Albert Einstein was a highly motivated, creative individual and kept some form of an idea journal. In fact, there are 80,000 records of documents held at the Hebrew University. That’s a lot of ideas. They offer insight into Einstein’s’ experiences, travels and scientific writings.

Here are the top 3 reasons why successful people keep an idea journal:

It Helps to Organize, Remember and Develop Ideas

You need a place to organize all your ideas. Journals help to clarify your thoughts and express them more clearly. The action of writing down an idea forces you to think more deeply about it.

Learn from your failures

Marie Curie was the first woman to win a Nobel Prize and the only person to win in multiple sciences. She also kept detailed lab notebooks that described her discovery of two elements: radium and polonium. These notes, so radioactive that it will be thousands of years before anyone will be able to safely peruse them without protection, gave her a permanent and immediate record of her experiments, failures and accomplishments.

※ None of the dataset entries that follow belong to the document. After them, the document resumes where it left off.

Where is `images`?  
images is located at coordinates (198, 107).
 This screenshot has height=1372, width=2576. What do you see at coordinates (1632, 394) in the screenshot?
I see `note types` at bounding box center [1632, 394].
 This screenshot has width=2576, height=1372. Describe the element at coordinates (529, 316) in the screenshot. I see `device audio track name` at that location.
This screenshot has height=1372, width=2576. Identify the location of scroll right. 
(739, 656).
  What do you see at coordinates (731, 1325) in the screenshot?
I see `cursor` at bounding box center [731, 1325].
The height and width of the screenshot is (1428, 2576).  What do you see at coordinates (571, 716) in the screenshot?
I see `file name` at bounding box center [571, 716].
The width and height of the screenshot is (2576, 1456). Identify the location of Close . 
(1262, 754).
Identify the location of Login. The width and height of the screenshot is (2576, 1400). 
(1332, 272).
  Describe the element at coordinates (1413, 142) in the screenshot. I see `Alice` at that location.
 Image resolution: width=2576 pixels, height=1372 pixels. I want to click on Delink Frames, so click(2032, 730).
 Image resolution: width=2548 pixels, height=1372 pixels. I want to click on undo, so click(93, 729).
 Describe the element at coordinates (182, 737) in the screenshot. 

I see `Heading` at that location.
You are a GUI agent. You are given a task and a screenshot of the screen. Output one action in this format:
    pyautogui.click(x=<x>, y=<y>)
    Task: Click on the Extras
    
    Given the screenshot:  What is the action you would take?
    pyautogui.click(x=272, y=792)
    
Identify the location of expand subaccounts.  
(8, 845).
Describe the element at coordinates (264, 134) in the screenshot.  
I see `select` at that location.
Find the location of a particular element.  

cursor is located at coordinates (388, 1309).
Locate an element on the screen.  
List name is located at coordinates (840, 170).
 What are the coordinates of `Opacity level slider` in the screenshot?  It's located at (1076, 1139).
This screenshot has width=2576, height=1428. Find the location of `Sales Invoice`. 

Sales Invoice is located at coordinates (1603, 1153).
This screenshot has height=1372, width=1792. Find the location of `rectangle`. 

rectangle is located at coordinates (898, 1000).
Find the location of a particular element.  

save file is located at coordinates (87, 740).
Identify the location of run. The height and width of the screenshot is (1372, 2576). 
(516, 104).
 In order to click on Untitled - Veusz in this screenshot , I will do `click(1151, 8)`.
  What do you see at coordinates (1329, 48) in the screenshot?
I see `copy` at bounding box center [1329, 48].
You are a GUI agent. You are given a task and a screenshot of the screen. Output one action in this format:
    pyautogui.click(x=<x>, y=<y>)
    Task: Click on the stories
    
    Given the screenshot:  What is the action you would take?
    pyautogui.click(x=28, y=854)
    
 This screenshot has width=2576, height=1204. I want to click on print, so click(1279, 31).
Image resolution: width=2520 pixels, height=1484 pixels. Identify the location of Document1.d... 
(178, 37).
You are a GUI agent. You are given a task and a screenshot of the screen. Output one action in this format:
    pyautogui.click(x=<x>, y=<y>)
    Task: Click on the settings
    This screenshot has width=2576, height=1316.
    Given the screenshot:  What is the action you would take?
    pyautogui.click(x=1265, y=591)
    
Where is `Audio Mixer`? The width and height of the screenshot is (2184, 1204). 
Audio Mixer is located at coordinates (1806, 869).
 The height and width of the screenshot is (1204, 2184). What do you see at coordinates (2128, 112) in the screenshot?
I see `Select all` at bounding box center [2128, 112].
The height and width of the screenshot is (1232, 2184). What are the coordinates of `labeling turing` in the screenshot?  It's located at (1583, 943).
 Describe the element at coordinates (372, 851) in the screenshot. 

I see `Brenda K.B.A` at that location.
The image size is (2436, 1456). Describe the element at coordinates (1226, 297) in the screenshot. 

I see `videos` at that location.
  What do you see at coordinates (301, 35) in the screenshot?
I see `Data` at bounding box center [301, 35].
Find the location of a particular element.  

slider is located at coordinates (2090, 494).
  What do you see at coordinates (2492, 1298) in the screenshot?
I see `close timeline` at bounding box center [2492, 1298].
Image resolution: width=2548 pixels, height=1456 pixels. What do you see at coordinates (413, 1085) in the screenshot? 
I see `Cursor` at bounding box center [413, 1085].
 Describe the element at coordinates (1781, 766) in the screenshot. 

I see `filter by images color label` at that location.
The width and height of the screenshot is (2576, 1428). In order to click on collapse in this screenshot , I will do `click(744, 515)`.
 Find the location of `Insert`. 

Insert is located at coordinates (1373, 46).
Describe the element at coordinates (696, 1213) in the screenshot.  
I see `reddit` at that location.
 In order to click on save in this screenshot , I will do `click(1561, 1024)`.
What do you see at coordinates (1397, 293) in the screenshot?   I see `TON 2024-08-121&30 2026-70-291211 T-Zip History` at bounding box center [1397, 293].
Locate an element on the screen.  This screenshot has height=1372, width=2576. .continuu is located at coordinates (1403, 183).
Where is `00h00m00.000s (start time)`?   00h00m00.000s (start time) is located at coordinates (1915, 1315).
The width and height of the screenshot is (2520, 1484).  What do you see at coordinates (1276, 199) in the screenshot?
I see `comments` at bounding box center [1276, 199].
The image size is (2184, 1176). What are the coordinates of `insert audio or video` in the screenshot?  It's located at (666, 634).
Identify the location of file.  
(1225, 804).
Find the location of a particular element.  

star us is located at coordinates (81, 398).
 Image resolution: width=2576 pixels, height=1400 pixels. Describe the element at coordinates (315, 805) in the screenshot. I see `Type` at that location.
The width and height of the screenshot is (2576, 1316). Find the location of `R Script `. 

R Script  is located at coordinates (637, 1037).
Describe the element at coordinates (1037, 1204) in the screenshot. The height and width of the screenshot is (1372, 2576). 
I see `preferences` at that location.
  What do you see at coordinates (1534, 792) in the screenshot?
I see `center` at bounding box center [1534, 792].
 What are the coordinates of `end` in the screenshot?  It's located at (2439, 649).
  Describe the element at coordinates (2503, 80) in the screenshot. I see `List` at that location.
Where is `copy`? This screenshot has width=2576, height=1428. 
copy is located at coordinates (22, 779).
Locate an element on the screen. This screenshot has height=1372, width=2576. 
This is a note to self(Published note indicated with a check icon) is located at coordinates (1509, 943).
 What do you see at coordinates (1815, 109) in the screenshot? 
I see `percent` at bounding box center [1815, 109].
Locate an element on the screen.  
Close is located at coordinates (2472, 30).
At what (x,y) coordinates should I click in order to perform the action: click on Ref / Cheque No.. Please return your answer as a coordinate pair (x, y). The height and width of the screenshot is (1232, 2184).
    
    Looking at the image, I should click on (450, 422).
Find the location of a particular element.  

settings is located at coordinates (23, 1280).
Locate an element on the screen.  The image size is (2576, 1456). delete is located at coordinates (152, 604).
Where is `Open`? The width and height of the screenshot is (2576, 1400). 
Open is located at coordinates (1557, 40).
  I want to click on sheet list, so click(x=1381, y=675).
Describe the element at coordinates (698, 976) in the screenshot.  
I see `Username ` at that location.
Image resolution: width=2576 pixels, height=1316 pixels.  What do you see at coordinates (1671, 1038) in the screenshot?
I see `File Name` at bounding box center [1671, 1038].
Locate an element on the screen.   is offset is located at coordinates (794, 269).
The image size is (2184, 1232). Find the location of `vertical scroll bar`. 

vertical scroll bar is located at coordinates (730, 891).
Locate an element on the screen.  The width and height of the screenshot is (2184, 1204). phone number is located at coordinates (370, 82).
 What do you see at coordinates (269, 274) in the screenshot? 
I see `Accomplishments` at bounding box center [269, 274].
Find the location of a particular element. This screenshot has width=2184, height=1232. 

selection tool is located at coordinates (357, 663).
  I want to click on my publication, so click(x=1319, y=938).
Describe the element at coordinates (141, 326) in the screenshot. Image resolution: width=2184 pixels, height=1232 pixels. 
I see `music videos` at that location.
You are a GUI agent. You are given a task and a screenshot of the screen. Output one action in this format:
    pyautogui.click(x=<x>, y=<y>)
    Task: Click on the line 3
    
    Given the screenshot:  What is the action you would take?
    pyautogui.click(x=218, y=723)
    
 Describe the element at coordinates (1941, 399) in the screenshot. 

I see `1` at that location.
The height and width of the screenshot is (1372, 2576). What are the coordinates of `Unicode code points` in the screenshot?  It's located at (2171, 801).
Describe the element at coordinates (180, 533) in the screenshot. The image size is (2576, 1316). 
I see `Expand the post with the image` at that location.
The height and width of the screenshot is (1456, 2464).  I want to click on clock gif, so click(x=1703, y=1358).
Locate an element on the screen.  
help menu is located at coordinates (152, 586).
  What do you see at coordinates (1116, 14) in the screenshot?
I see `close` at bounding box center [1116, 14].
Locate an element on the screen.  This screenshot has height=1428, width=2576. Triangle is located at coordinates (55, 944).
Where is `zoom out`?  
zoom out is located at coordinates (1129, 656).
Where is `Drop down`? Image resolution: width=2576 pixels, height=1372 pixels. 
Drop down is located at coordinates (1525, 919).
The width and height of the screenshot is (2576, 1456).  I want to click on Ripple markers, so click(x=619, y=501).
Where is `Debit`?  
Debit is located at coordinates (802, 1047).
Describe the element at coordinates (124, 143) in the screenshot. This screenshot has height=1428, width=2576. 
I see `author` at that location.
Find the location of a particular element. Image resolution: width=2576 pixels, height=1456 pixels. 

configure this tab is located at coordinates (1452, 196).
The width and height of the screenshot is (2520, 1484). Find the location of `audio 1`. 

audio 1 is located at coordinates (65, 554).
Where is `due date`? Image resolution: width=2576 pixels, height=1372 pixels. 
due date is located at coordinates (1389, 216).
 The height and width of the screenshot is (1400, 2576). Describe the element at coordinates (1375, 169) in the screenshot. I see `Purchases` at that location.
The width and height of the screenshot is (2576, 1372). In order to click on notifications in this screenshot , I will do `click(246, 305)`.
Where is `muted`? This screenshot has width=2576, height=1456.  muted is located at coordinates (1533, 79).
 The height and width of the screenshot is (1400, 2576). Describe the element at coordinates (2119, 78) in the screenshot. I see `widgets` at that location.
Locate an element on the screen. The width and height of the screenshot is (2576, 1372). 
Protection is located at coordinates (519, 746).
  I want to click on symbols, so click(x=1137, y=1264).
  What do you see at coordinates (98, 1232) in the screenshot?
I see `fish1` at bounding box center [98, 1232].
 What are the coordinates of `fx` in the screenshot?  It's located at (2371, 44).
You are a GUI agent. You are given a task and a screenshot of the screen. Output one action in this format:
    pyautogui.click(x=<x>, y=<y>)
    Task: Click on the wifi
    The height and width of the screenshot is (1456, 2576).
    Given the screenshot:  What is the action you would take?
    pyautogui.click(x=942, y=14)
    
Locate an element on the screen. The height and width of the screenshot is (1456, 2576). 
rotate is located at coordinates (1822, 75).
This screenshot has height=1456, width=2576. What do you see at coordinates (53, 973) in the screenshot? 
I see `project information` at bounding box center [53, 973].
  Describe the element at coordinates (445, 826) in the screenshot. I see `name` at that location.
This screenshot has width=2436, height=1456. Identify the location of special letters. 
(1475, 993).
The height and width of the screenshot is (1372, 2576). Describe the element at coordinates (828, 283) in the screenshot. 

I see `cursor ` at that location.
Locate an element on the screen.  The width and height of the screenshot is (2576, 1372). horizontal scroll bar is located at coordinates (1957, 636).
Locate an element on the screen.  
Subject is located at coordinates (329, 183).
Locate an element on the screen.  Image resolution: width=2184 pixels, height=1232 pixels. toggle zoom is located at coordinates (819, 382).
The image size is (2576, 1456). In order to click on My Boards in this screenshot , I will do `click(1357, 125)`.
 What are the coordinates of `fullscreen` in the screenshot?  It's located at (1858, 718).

While your idea journal won’t be radioactive like Curie’s, it can act as a lab notebook of sorts. While working on a project, or trying to develop an idea, use it to record your journey: the setbacks, milestones and the final achievements.

Keeps you Motivated

The most productive inventor in American history, Thomas Edison was also a prolific note-taker, leaving behind more than 5 million pages at the time of his death in 1931. The notebooks, roughly 6×9 inches and averaging 285 pages each, record in minute detail everything from his business dealings to ideas to future inventions and patents.At the top of the page, which can be seen in this photo is, things doing and to be done. Edison’s to-do lists shows how we can use an idea journal to not only fight procrastination but list things, even with detailed pictures of the things that you’re passionate about. And go out and do them.

Remember, there’s no right or wrong way to keep an idea journal. It’s up to you what to fill it with. The goal is to keep you motivated, inspired and to learn a little about yourself along the way. Ultimately, the idea journal is your portable laboratory where you can record your own unique perspective on the world, note the things in your life that awaken your muse, and experiment with new ideas.